4.1 Profil Lahan Praktik


Panti Sosial Tresna Werdha (PSTW) Budi Mulia 01 Cipayung Jakarta Timur
merupakan panti sosial milik Negara berada di bawah kepengurusan Departemen
Sosial RI. PSTW ini merupakan salah satu Unit Pelaksana Teknis Dinas Sosial
Provinsi DKI Jakarta, yang berfungsi sebagai suatu tempat/sarana Pelayanan
Kesejahteraan Sosial bagi para lanjut usia yang mengalami masalah sosial yang
disebabkan oleh kemiskinan, ketidakmampuan secara fisik dan ekonomi untuk
diberikan pembinaan pelayanan sosial serta perlindungan agar mereka dapat
hidup secara wajar. Panti ini dibangun pada tahun 1968 , pada awalnya panti
bernama Panti Werdha 1 Cipayung pada tahun 1968 kemudian diganti menjadi
Panti Sosial Tresna Werdha (PSTW) Budi Mulia 1 Cipayung pada tahun 1996.

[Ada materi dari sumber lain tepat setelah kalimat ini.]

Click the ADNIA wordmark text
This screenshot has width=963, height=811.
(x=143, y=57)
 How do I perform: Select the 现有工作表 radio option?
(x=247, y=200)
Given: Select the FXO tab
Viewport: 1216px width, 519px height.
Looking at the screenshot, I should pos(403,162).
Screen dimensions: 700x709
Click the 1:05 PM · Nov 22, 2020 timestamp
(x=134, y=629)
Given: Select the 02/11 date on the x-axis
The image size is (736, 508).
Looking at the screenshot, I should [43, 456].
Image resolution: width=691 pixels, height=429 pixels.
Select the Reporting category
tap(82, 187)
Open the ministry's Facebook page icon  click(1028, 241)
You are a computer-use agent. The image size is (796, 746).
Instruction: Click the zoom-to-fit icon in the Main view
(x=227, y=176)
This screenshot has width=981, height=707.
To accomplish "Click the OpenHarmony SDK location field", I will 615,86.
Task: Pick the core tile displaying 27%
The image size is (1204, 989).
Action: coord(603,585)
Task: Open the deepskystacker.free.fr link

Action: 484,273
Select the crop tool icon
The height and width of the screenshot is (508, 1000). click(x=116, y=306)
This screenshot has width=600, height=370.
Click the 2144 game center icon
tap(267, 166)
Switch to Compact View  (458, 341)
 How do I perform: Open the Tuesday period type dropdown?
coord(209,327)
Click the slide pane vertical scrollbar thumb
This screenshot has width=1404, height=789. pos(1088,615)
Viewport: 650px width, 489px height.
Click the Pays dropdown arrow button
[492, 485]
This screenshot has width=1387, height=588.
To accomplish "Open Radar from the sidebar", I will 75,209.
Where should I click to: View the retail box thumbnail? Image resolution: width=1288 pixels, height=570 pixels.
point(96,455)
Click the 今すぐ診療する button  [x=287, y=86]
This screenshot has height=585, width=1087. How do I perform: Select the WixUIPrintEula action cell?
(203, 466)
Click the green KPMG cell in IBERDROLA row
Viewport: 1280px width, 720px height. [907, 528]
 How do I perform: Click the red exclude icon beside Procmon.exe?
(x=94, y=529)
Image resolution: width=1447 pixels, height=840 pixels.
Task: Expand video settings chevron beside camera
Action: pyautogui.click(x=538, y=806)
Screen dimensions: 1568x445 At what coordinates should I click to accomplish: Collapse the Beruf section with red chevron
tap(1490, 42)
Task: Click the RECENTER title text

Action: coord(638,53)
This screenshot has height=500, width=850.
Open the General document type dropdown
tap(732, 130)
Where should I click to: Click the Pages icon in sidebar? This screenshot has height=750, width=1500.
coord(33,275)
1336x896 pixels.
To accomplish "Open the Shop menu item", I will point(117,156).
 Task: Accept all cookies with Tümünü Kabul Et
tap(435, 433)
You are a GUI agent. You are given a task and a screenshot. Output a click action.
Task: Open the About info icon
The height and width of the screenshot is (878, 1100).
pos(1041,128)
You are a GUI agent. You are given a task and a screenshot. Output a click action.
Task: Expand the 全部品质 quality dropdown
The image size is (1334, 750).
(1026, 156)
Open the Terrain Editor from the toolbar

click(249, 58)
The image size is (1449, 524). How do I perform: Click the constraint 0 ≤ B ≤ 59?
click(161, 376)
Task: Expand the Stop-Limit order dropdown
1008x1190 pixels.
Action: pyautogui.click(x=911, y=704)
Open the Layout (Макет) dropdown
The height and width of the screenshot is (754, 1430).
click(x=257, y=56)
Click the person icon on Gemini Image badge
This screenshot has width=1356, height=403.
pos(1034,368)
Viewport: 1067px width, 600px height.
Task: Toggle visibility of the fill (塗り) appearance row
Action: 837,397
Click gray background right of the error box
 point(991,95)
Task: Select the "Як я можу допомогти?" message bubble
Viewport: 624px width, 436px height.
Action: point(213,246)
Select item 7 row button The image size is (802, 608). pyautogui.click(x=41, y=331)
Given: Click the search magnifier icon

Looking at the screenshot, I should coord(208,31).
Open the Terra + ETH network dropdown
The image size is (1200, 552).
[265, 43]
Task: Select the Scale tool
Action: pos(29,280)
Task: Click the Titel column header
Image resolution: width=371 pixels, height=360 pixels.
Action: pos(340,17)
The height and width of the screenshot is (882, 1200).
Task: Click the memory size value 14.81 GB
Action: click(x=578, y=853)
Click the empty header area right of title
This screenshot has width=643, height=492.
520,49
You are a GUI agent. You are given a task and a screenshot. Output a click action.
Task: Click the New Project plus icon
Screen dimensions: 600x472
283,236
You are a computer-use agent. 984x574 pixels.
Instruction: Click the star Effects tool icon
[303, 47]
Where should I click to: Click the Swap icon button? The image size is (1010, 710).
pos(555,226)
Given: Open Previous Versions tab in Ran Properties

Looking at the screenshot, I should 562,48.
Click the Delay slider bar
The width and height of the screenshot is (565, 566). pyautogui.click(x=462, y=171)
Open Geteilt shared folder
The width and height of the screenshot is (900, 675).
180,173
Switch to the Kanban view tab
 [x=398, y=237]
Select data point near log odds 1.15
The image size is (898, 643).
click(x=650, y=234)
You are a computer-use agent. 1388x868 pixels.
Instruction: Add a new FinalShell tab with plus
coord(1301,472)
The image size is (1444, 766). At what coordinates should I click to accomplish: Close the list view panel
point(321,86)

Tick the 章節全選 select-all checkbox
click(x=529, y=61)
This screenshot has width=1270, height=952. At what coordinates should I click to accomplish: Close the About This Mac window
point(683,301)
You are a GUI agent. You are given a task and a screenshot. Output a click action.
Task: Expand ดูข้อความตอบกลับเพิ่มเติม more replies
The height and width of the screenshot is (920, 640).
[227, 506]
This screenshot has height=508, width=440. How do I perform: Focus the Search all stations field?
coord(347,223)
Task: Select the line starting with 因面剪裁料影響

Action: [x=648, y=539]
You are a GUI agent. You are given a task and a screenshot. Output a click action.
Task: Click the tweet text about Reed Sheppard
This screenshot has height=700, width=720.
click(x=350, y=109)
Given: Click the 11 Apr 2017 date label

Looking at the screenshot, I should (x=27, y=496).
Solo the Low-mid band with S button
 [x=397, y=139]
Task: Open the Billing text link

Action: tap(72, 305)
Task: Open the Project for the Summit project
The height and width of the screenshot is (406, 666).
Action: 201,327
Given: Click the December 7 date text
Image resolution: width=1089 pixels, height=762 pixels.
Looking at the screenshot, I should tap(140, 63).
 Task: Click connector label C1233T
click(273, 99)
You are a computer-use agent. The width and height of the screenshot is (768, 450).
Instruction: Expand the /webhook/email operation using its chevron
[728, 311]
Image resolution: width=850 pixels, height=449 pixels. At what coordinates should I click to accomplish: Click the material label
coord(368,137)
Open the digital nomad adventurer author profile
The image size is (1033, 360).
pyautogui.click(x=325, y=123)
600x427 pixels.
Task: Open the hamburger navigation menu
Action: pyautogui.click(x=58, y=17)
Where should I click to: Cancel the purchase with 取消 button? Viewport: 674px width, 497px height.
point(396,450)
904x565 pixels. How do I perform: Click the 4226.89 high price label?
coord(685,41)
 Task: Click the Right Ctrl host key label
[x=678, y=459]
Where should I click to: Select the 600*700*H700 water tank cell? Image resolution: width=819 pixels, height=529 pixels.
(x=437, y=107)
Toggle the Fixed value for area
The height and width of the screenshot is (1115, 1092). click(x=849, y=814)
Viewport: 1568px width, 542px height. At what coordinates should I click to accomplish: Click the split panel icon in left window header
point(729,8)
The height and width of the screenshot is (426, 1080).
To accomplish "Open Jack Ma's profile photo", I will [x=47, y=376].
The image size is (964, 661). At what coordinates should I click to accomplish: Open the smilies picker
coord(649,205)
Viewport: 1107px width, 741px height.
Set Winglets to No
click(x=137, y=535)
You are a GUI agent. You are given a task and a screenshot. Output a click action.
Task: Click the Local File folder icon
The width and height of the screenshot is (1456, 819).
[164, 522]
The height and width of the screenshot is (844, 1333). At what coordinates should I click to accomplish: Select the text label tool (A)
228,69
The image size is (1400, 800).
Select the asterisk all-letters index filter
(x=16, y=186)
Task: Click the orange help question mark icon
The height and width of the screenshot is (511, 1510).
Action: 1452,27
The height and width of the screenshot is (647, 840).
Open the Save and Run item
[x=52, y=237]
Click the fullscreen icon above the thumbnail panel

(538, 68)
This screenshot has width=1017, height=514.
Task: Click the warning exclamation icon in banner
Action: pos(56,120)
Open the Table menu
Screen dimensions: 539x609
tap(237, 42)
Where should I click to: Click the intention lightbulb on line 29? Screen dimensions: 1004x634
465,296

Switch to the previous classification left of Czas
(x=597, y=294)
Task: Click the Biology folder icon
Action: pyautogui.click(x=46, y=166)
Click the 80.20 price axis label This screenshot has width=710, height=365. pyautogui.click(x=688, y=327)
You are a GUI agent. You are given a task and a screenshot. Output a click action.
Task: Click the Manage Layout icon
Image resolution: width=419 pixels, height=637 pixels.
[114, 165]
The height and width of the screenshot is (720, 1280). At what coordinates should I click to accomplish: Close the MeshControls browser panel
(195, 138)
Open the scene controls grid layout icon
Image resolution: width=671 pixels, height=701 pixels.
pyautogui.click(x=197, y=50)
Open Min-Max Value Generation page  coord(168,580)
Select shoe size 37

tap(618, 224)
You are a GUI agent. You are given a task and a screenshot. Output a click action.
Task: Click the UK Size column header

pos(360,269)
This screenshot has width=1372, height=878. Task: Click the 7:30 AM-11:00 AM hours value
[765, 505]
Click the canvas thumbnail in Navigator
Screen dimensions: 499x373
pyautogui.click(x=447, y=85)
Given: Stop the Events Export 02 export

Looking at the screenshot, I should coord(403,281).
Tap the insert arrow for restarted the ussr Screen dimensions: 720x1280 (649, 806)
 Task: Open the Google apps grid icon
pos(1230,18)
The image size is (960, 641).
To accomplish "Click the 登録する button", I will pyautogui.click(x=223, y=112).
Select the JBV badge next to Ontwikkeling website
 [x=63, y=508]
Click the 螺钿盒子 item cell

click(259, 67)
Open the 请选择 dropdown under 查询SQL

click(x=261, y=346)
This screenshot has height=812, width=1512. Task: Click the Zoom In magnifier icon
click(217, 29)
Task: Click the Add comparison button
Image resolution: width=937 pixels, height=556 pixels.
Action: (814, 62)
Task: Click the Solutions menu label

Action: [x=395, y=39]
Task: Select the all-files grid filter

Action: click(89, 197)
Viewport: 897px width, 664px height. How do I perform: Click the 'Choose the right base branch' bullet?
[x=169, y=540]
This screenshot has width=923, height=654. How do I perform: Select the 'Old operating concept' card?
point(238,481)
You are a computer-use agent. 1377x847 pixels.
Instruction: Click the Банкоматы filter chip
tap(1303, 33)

Panti Sosial Tresna Werdha (PSTW) Budi Mulia 1 Cipayung ini memiliki Visi
dan Misi. Visi panti yaitu Penyandang masalah kesejahteraan sosial khususnya
lanjut usia terlantar DKI Jakarta terentas dalam kehidupan normatif dan Misi
panti antara lain : 1). Mencegah, mengurangi tumbuh kembang dan meluasnya
masalah kesejahteraan sosial khususnya lanjut usia terlantar. 2). Mengentaskan
Penyandang masalah kesejahteraan sosial lanjut usia terlantar dalam kehidupan
yang layak dan normative 3).Pembinaan peran serta sosial bagi masyarakat dalam
melaksanakan UKS 4 ). Meningkatkan fasilitas kesejahteraan sosial.

Lansia yang tinggal dipanti ini umumnya mereka yang dari kalangan ekomomi
yang menengah kebawah, dan mereka yang berasal dari jalan dan dibawa oleh
dinas sosial untuk tinggal dipanti. Panti ini terdiri dari kamar-kamar dan rata-rata
bentuknya seperti barak, dimana 1 barak bisa diisi oleh 30-40 lansia. Barak untuk
laki-laki dan wanita dipisah, dan wisma tempat mereka tinggal dibagi menjadi
dua yaitu Mandiri dan total care. Untuk mandiri yang wisma perempuan yaitu
Wisma Asoka, Bougenville dan wisma lak-laki Catlleya dan Flamboyan
sedangkan yang total care dibagi menjadi tiga wisma yaitu Dahlia, Cempaka
untuk perempuan dan Edelweis untuk lansia yang berjenis kelamin laki-
laki.Disetiap wisma terdapat perawat, dimana perawat bertugas dimasing-masing
wisma untuk memberikan obat sesuai penyakit yang dimiliki oleh lansia, dan ada
petugas lain care giver yang bertugas untuk membantu penghuni melakukan
kegiatan sehari-hari seperti mandi bagi lansia yang membutuhkan bantuan untuk
perawatan diri dan biasanya itu ada diwisma total care. Dan di wisma mandiri
biasanya lansia melakukan kegiatan sendiri seperti perawatan diri dan bagi lansia
yang masih kuat dan sehat, sebagian membantu ppetugas untuk mengambil
makanan di dapur dan dibagikan disetiap wisma dan ada beberapa perwakilan
disetiap wisma masing-masing.

Panti Sosial Tresna Werdha Budi Mulia 1 menyediakan pelayanan kesehatan


seperti klinik yang tersedia di Panti, dan jadwal dilakukan pada hari senin, serta
merujuk lansia yang perlu dirawat di rumah sakit, dip anti ini juga menyediakan
alat bantu jalan seperti tongkat, walker, kruk dan kursi roda bagi lansia yang
mengalami hambatan mobilitasa dan membutuhkan alat bantu jalan.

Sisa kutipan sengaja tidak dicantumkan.